Quello della riforma protestante fu un'avvenimento che ebbe immense conseguenze in campo religioso, politico ma anche in campo filosofico-culturale, poiché il "libero esame delle scritture" affermato da Martin Lutero nelle celebri 95 tesi che egli affisse sul portone della cattedrale di Wittenberg (gesto che tradizionalmente segna l'inizio della riforma protestante) portava ad un'approccio diretto del lettore con le scritture, sminuendo non solo il ruolo del sacerdote, ma anche quello della Chiesa stessa come tramite fra l'uomo e Dio.
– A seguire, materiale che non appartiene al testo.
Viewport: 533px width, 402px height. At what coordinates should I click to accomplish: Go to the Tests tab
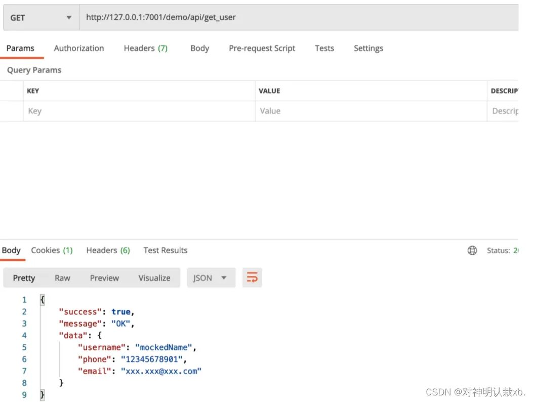(324, 49)
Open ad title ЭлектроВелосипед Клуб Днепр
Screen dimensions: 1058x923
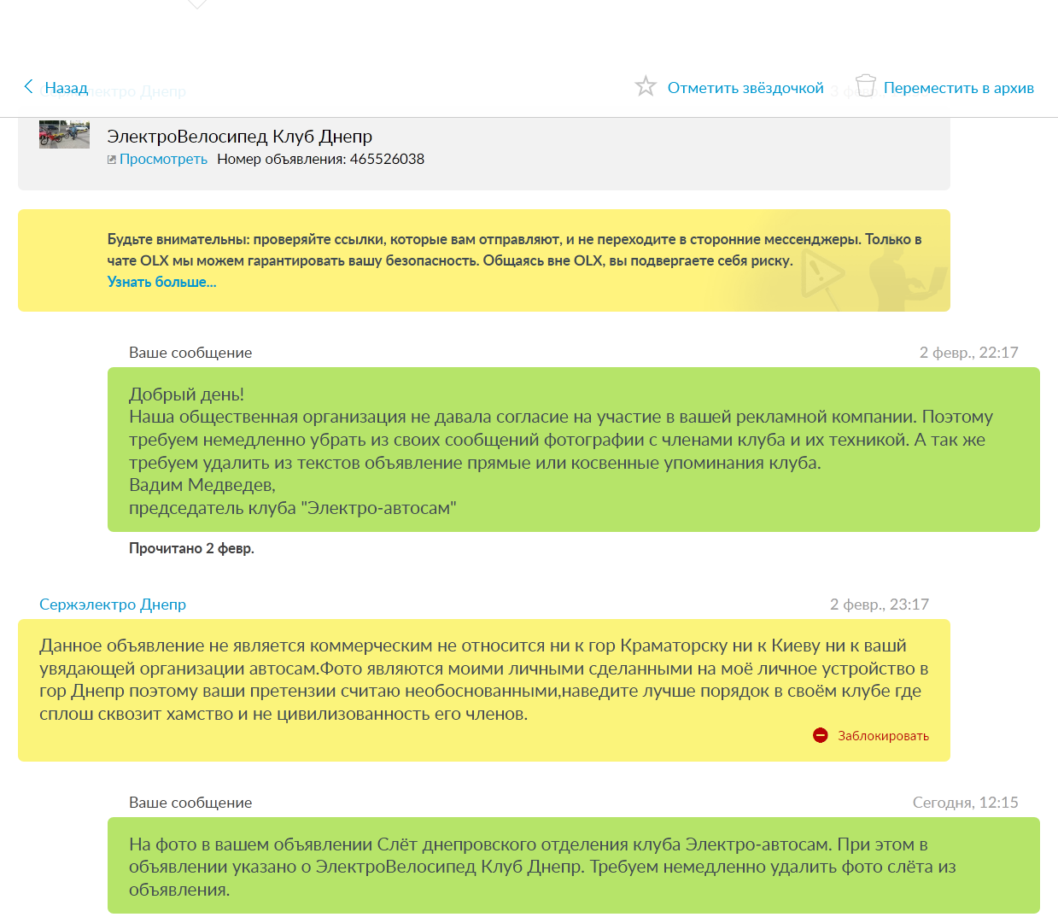pyautogui.click(x=239, y=137)
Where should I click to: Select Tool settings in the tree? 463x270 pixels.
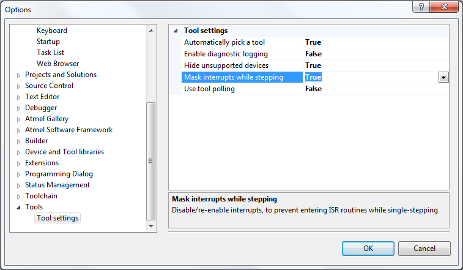point(57,218)
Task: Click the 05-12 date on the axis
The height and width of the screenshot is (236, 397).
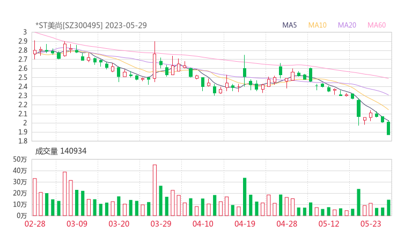Action: 328,224
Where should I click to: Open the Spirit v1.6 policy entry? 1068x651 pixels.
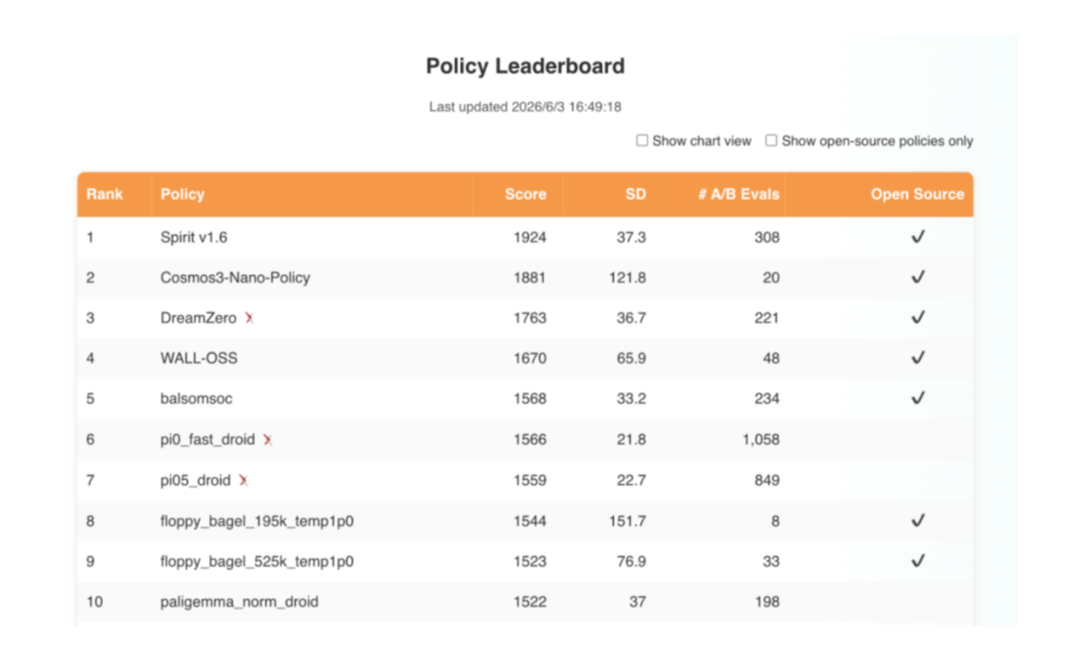click(x=194, y=238)
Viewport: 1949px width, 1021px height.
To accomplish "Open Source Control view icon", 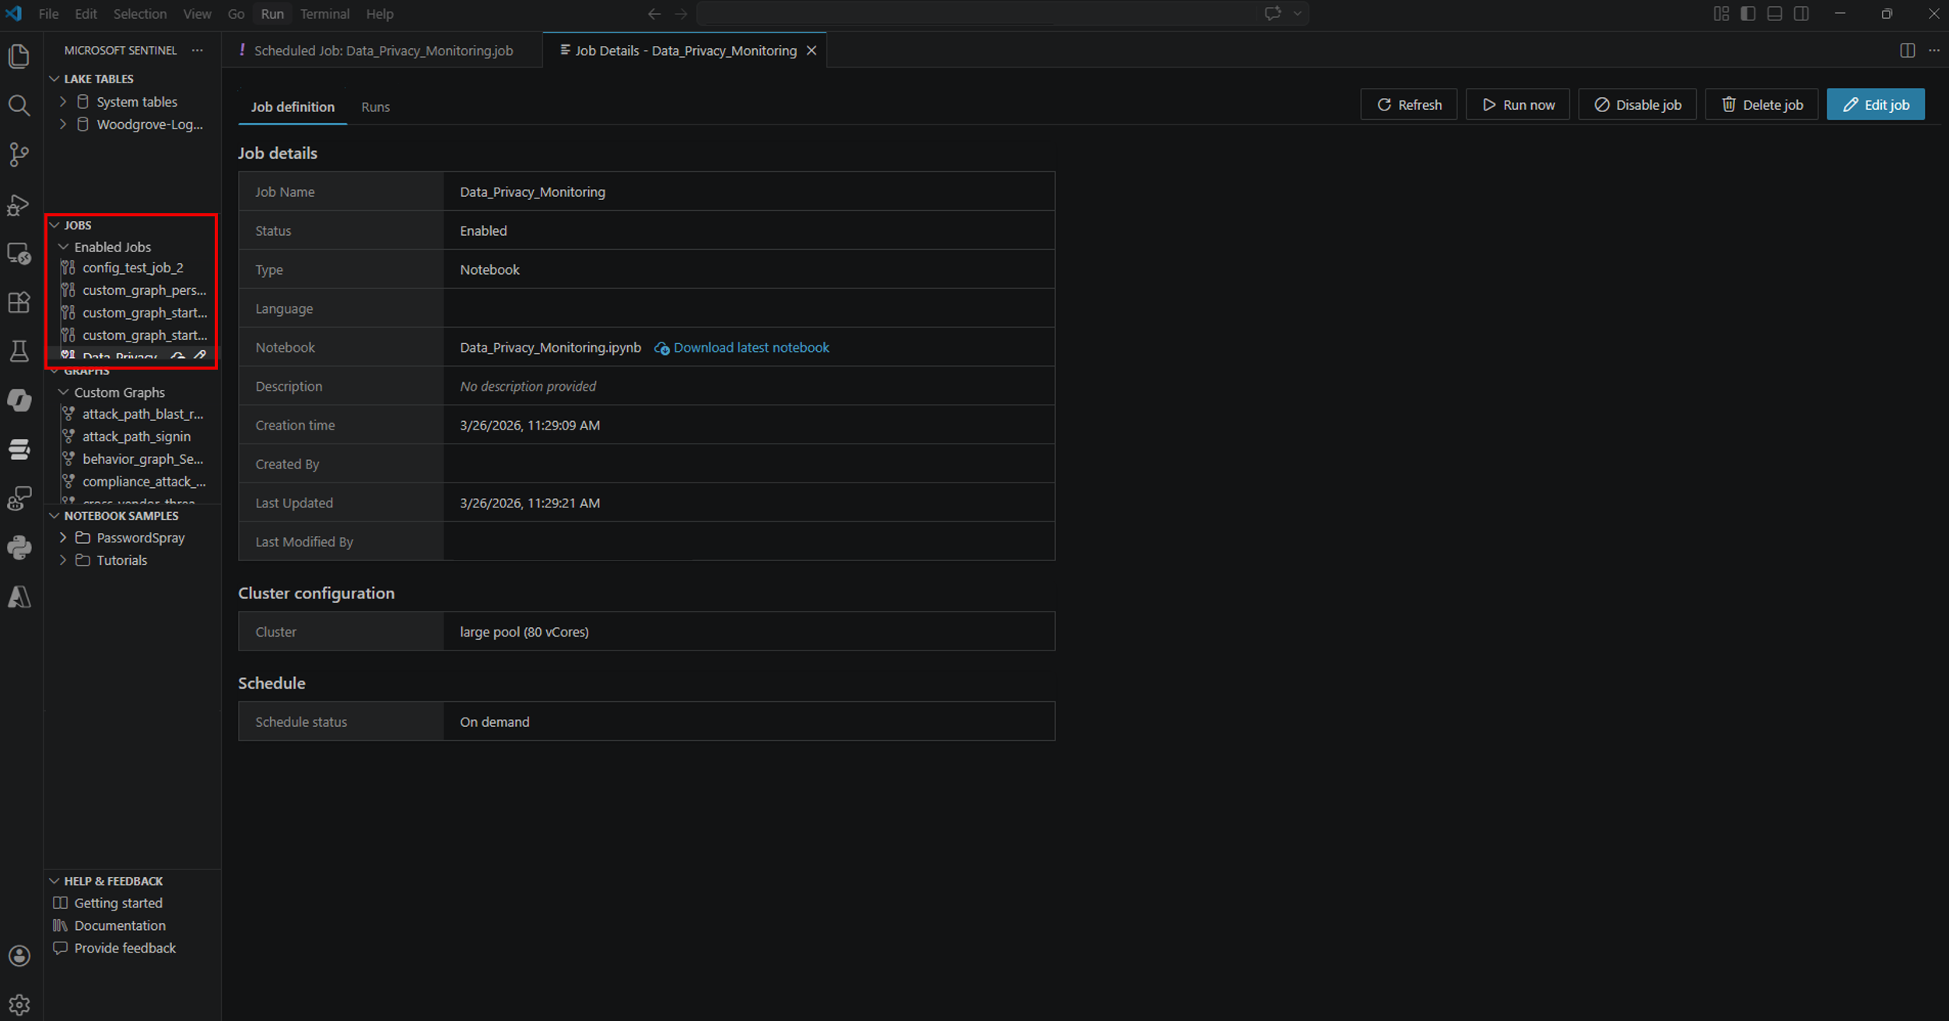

Egli infetti sosteneva che i testi sacri dovessero esser letti individualmente per recuperare quella fede interiore che solo i primi cristiani avevano, e che ormai era andata persa da tempo. Lutero inoltre condannava la Chiesa anche per un'altro punto: la vendita delle indulgenze. Questo fenomeno era molto diffuso nel XVI secolo: la Chiesa si faceva pagare dai fedeli che volevano essere perdonati per un peccato (indulgenza),cosa che per Lutero era assolutamente improponibile in quanto egli sosteneva che nessun uomo può essere in grado di perdonare i peccati di un'altro uomo e che anche se ne fosse stato in grado, Dio ha già scelto chi salverà quando arriverà il giorno del giudizio universale e che quindi non c'era nulla da fare per quelli che "non erano stati scelti".Questi uomini secondo Lutero,sono riconoscibili perché si comportano in modo buono ed esemplare proprio perché graziati da Dio e sono in gradi di prodigarsi in tutti i campi della vita senza problemi.